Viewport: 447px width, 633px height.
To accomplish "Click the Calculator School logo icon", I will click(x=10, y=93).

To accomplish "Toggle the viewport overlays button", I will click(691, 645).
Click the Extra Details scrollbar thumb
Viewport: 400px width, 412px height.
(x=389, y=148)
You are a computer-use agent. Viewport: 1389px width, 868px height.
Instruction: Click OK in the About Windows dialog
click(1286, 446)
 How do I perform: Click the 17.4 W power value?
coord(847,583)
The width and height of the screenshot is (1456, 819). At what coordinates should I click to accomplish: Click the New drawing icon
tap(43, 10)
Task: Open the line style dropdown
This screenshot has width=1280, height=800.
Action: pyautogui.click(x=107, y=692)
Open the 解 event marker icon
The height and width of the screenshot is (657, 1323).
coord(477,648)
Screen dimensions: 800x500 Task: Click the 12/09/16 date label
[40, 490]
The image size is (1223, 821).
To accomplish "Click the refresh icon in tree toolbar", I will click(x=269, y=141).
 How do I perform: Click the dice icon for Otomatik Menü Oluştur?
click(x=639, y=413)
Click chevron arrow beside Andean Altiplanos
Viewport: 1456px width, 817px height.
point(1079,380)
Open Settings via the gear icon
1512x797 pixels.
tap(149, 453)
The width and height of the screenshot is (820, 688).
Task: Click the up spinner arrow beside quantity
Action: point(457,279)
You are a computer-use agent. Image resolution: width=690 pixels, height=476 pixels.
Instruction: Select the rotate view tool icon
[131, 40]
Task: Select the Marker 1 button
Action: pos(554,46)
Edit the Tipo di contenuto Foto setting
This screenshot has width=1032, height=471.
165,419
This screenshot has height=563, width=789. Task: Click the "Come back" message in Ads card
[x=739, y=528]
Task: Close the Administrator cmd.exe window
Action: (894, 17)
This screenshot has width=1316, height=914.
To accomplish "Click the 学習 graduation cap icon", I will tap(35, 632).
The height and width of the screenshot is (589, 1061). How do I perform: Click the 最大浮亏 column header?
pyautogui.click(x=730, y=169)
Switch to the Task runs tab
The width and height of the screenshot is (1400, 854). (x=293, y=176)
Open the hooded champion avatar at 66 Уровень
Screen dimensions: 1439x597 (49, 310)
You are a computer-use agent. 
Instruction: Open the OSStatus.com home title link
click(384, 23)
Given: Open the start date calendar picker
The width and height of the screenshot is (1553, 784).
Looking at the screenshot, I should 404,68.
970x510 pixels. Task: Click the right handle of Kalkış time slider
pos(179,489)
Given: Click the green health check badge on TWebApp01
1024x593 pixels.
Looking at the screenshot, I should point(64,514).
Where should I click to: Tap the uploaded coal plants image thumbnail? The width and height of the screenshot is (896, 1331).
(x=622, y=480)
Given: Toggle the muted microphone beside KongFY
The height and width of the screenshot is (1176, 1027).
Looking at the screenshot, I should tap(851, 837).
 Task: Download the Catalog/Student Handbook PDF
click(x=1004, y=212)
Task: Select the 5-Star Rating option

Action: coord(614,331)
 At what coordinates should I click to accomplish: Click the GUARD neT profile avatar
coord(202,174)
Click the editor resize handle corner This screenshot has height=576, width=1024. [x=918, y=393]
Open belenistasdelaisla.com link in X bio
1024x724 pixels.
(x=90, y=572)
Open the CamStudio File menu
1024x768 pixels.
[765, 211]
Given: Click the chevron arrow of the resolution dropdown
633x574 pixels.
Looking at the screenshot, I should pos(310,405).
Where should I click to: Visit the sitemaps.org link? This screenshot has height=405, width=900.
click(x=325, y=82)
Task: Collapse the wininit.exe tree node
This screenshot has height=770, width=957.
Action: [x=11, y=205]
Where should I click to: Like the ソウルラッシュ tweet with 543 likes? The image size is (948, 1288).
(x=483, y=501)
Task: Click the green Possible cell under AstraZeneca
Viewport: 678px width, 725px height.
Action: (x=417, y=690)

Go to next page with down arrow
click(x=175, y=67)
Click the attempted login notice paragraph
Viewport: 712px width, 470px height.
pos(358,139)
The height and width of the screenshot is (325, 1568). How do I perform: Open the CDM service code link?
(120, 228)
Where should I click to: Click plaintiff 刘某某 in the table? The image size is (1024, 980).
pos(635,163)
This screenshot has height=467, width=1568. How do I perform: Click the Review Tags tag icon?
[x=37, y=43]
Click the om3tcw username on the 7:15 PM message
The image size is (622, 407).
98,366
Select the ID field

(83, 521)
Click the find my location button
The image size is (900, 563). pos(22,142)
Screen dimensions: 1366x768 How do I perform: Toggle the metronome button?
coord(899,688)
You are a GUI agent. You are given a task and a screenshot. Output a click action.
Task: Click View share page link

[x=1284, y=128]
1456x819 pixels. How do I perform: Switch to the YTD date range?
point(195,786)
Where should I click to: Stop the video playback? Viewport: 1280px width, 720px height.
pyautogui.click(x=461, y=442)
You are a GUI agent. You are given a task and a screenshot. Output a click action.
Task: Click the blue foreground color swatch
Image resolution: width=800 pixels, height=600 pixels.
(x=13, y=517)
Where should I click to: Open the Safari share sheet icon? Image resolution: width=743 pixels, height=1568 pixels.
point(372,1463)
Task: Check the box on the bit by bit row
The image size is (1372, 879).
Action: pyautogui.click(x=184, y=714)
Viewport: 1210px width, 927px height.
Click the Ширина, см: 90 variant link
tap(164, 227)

^^^^^^^^^^^^^^^^

=== TASK DETAILS ===
Convert all of the material above into a Markdown table with two columns, No. and Entry. Put a row number in No. and one line in Entry, and skip blank lines.

=== TASK RESULT ===
| No. | Entry |
|---|---|
| 1 | Viewport: 447px width, 633px height. |
| 2 | To accomplish "Click the Calculator School logo icon", I will click(x=10, y=93). |
| 3 | To accomplish "Toggle the viewport overlays button", I will click(691, 645). |
| 4 | Click the Extra Details scrollbar thumb |
| 5 | Viewport: 400px width, 412px height. |
| 6 | (x=389, y=148) |
| 7 | You are a computer-use agent. Viewport: 1389px width, 868px height. |
| 8 | Instruction: Click OK in the About Windows dialog |
| 9 | click(1286, 446) |
| 10 |  How do I perform: Click the 17.4 W power value? |
| 11 | coord(847,583) |
| 12 | The width and height of the screenshot is (1456, 819). At what coordinates should I click to accomplish: Click the New drawing icon |
| 13 | tap(43, 10) |
| 14 | Task: Open the line style dropdown |
| 15 | This screenshot has width=1280, height=800. |
| 16 | Action: pyautogui.click(x=107, y=692) |
| 17 | Open the 解 event marker icon |
| 18 | The height and width of the screenshot is (657, 1323). |
| 19 | coord(477,648) |
| 20 | Screen dimensions: 800x500 Task: Click the 12/09/16 date label |
| 21 | [40, 490] |
| 22 | The image size is (1223, 821). |
| 23 | To accomplish "Click the refresh icon in tree toolbar", I will click(x=269, y=141). |
| 24 |  How do I perform: Click the dice icon for Otomatik Menü Oluştur? |
| 25 | click(x=639, y=413) |
| 26 | Click chevron arrow beside Andean Altiplanos |
| 27 | Viewport: 1456px width, 817px height. |
| 28 | point(1079,380) |
| 29 | Open Settings via the gear icon |
| 30 | 1512x797 pixels. |
| 31 | tap(149, 453) |
| 32 | The width and height of the screenshot is (820, 688). |
| 33 | Task: Click the up spinner arrow beside quantity |
| 34 | Action: point(457,279) |
| 35 | You are a computer-use agent. Image resolution: width=690 pixels, height=476 pixels. |
| 36 | Instruction: Select the rotate view tool icon |
| 37 | [131, 40] |
| 38 | Task: Select the Marker 1 button |
| 39 | Action: pos(554,46) |
| 40 | Edit the Tipo di contenuto Foto setting |
| 41 | This screenshot has width=1032, height=471. |
| 42 | 165,419 |
| 43 | This screenshot has height=563, width=789. Task: Click the "Come back" message in Ads card |
| 44 | [x=739, y=528] |
| 45 | Task: Close the Administrator cmd.exe window |
| 46 | Action: (894, 17) |
| 47 | This screenshot has width=1316, height=914. |
| 48 | To accomplish "Click the 学習 graduation cap icon", I will tap(35, 632). |
| 49 | The height and width of the screenshot is (589, 1061). How do I perform: Click the 最大浮亏 column header? |
| 50 | pyautogui.click(x=730, y=169) |
| 51 | Switch to the Task runs tab |
| 52 | The width and height of the screenshot is (1400, 854). (x=293, y=176) |
| 53 | Open the hooded champion avatar at 66 Уровень |
| 54 | Screen dimensions: 1439x597 (49, 310) |
| 55 | You are a computer-use agent.  |
| 56 | Instruction: Open the OSStatus.com home title link |
| 57 | click(384, 23) |
| 58 | Given: Open the start date calendar picker |
| 59 | The width and height of the screenshot is (1553, 784). |
| 60 | Looking at the screenshot, I should 404,68. |
| 61 | 970x510 pixels. Task: Click the right handle of Kalkış time slider |
| 62 | pos(179,489) |
| 63 | Given: Click the green health check badge on TWebApp01 |
| 64 | 1024x593 pixels. |
| 65 | Looking at the screenshot, I should point(64,514). |
| 66 | Where should I click to: Tap the uploaded coal plants image thumbnail? The width and height of the screenshot is (896, 1331). |
| 67 | (x=622, y=480) |
| 68 | Given: Toggle the muted microphone beside KongFY |
| 69 | The height and width of the screenshot is (1176, 1027). |
| 70 | Looking at the screenshot, I should tap(851, 837). |
| 71 |  Task: Download the Catalog/Student Handbook PDF |
| 72 | click(x=1004, y=212) |
| 73 | Task: Select the 5-Star Rating option |
| 74 | Action: coord(614,331) |
| 75 |  At what coordinates should I click to accomplish: Click the GUARD neT profile avatar |
| 76 | coord(202,174) |
| 77 | Click the editor resize handle corner This screenshot has height=576, width=1024. [x=918, y=393] |
| 78 | Open belenistasdelaisla.com link in X bio |
| 79 | 1024x724 pixels. |
| 80 | (x=90, y=572) |
| 81 | Open the CamStudio File menu |
| 82 | 1024x768 pixels. |
| 83 | [765, 211] |
| 84 | Given: Click the chevron arrow of the resolution dropdown |
| 85 | 633x574 pixels. |
| 86 | Looking at the screenshot, I should pos(310,405). |
| 87 | Where should I click to: Visit the sitemaps.org link? This screenshot has height=405, width=900. |
| 88 | click(x=325, y=82) |
| 89 | Task: Collapse the wininit.exe tree node |
| 90 | This screenshot has height=770, width=957. |
| 91 | Action: [x=11, y=205] |
| 92 | Where should I click to: Like the ソウルラッシュ tweet with 543 likes? The image size is (948, 1288). |
| 93 | (x=483, y=501) |
| 94 | Task: Click the green Possible cell under AstraZeneca |
| 95 | Viewport: 678px width, 725px height. |
| 96 | Action: (x=417, y=690) |
| 97 | Go to next page with down arrow |
| 98 | click(x=175, y=67) |
| 99 | Click the attempted login notice paragraph |
| 100 | Viewport: 712px width, 470px height. |
| 101 | pos(358,139) |
| 102 | The height and width of the screenshot is (325, 1568). How do I perform: Open the CDM service code link? |
| 103 | (120, 228) |
| 104 | Where should I click to: Click plaintiff 刘某某 in the table? The image size is (1024, 980). |
| 105 | pos(635,163) |
| 106 | This screenshot has height=467, width=1568. How do I perform: Click the Review Tags tag icon? |
| 107 | [x=37, y=43] |
| 108 | Click the om3tcw username on the 7:15 PM message |
| 109 | The image size is (622, 407). |
| 110 | 98,366 |
| 111 | Select the ID field |
| 112 | (83, 521) |
| 113 | Click the find my location button |
| 114 | The image size is (900, 563). pos(22,142) |
| 115 | Screen dimensions: 1366x768 How do I perform: Toggle the metronome button? |
| 116 | coord(899,688) |
| 117 | You are a GUI agent. You are given a task and a screenshot. Output a click action. |
| 118 | Task: Click View share page link |
| 119 | [x=1284, y=128] |
| 120 | 1456x819 pixels. How do I perform: Switch to the YTD date range? |
| 121 | point(195,786) |
| 122 | Where should I click to: Stop the video playback? Viewport: 1280px width, 720px height. |
| 123 | pyautogui.click(x=461, y=442) |
| 124 | You are a GUI agent. You are given a task and a screenshot. Output a click action. |
| 125 | Task: Click the blue foreground color swatch |
| 126 | Image resolution: width=800 pixels, height=600 pixels. |
| 127 | (x=13, y=517) |
| 128 | Where should I click to: Open the Safari share sheet icon? Image resolution: width=743 pixels, height=1568 pixels. |
| 129 | point(372,1463) |
| 130 | Task: Check the box on the bit by bit row |
| 131 | The image size is (1372, 879). |
| 132 | Action: pyautogui.click(x=184, y=714) |
| 133 | Viewport: 1210px width, 927px height. |
| 134 | Click the Ширина, см: 90 variant link |
| 135 | tap(164, 227) |